Dietrich, C. H., Rakitov, R. A. , Takiya D. M.
Support: NSF DEB0089671 (to C. H. Dietrich)
The discovery of a unique oviposition behavior in certain Neotropical leafhoppers of the tribe Proconiini provides an opportunity to examine the evolutionary steps involved in the acquisition of a complex set of correlated behavioral, morphological, and physiological traits within a phylogenetic context. Unlike other leafhoppers, which insert their eggs into plant tissues without covering the ovipositional scars, some proconiine species cover the scars or exposed egg masses with brochosomes, ultramicroscopic excretory particles produced by specialized cells of the Malpighian tubules (MT). In other leafhoppers brochosomes are used only as a protective coat of the integument; thus, the use of this secretory material in oviposition seems to be an evolutionary novelty. Three ontogenetically independent structures involved in this novel behavior— brochosomes, hindlegs, and tegmina (forewings)–show corresponding modifications that are markedly expressed in females and poorly, or not expressed in males, suggesting that sexual dimorphism was derived by modification of originally monomorphic traits.

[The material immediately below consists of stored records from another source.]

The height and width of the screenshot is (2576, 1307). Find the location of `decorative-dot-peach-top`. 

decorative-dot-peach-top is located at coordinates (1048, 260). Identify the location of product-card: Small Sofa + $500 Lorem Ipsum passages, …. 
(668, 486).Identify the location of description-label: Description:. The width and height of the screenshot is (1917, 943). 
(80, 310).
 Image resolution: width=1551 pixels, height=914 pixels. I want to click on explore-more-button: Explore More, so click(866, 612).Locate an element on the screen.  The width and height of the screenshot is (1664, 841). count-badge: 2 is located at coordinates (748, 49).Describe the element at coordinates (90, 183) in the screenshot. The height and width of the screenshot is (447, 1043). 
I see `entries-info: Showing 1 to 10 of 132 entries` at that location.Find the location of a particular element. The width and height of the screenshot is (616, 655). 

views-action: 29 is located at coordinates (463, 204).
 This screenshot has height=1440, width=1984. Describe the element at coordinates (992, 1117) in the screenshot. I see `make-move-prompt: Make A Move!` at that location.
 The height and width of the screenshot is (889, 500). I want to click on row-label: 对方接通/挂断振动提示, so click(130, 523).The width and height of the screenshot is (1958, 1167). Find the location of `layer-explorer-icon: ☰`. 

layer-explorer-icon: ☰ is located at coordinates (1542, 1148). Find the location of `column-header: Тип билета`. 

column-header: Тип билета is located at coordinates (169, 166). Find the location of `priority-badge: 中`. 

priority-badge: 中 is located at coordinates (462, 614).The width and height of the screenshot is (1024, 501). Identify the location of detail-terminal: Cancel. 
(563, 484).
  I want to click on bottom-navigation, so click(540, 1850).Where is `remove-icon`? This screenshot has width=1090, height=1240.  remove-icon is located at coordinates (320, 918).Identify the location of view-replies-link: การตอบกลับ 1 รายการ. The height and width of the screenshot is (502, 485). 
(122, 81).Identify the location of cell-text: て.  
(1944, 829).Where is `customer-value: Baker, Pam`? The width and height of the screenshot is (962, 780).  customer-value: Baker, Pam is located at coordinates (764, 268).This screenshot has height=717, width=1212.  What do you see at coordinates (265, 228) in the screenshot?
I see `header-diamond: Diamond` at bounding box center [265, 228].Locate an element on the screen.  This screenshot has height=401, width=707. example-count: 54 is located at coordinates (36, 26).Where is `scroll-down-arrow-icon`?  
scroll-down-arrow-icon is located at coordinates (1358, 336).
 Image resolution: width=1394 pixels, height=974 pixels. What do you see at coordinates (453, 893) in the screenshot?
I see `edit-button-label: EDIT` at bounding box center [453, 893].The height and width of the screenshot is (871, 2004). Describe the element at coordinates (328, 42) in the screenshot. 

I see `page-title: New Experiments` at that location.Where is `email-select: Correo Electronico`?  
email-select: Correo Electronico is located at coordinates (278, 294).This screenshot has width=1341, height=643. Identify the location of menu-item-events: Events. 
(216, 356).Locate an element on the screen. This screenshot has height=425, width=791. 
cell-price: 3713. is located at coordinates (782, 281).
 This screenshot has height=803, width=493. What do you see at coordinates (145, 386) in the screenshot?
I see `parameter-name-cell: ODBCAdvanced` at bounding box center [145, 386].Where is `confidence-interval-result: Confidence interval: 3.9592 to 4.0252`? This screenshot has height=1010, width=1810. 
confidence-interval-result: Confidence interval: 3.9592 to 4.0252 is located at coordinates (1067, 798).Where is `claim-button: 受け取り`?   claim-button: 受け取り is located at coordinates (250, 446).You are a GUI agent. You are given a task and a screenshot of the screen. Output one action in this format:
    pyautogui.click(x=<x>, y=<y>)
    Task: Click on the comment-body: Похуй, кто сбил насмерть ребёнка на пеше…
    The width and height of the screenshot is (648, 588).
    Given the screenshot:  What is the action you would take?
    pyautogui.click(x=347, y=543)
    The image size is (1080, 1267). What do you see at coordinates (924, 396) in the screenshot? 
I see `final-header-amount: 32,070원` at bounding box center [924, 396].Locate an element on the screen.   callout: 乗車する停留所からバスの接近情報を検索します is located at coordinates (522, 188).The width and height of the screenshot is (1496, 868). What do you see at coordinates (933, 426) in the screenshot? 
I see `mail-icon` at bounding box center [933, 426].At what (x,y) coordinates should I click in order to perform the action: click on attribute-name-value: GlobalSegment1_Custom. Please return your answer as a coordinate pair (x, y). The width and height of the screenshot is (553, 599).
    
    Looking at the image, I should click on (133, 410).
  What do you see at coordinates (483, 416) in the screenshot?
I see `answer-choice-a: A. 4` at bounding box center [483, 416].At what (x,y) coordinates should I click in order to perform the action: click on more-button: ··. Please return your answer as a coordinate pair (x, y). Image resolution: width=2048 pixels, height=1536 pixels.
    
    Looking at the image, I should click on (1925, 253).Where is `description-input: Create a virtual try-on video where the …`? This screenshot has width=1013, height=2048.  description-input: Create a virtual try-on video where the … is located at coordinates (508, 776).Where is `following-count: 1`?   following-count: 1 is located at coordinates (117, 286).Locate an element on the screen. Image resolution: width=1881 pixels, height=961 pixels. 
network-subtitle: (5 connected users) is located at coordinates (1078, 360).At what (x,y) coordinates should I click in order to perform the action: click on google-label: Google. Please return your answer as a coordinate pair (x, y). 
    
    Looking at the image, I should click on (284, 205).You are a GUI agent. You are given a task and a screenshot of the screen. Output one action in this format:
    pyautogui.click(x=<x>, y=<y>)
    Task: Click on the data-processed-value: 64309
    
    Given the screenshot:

Each trait exhibits gradient-like variation from unspecialized to highly specialized conditions among proconiine taxa, possibly reflecting a temporal succession in the evolution of the syndrome.
The project has two main objectives: 1. To estimate the phylogenetic relationships among proconiine leafhoppers using DNA sequence data. 2. To examine the evolution of various behavioral, morphological and physiological traits associated with the unique ovipositional syndrome.
Development of a robust estimate of proconiine phylogeny based on molecular data will enable us to address several questions including: (1) Have the syndrome and its individual components arisen more than once in the group? (2) Did acquisition of all components of the syndrome coincide, or were they acquired in a stepwise progression? (3) What was the key innovation, if any? (4) Did acquisition of the new syndrome facilitate speciation?